BEGIN THE DATA

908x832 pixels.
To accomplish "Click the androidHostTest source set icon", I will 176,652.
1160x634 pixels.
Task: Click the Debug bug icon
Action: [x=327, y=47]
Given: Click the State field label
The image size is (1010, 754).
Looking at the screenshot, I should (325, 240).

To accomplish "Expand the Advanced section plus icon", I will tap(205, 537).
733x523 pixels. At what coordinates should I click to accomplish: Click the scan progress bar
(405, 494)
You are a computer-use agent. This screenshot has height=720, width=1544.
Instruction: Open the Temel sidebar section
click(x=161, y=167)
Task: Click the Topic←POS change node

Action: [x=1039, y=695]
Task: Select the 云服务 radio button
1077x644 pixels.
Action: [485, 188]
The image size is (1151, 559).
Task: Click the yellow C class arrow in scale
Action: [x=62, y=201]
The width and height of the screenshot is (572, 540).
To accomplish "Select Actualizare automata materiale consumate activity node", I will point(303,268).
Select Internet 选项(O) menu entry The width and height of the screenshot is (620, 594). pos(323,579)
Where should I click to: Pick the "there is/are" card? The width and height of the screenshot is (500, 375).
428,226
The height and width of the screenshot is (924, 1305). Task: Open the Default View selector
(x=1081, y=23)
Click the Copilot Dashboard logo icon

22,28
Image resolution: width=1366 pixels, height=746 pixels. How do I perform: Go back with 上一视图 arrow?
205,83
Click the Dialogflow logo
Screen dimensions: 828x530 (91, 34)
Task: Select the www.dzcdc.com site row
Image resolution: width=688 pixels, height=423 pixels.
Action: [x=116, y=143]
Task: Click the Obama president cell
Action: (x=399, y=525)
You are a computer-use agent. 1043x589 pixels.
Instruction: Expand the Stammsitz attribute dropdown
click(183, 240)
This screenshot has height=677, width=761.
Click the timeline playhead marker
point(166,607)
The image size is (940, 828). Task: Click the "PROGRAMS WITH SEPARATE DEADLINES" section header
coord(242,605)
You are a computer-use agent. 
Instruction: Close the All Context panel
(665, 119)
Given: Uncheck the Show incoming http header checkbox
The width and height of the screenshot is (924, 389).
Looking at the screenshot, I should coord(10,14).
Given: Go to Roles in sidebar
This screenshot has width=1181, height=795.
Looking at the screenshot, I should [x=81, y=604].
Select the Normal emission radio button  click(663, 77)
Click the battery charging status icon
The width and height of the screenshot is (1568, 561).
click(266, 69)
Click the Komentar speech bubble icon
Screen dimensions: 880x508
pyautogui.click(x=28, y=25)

END THE DATA

◆ AIM OF THE EXERCISE: Make a copy of each line in the records that has the word "computer".

◆ RESPONSE FOR THIS EXERCISE:
You are a computer-use agent. This screenshot has height=720, width=1544.
You are a computer-use agent. 1043x589 pixels.
You are a computer-use agent. 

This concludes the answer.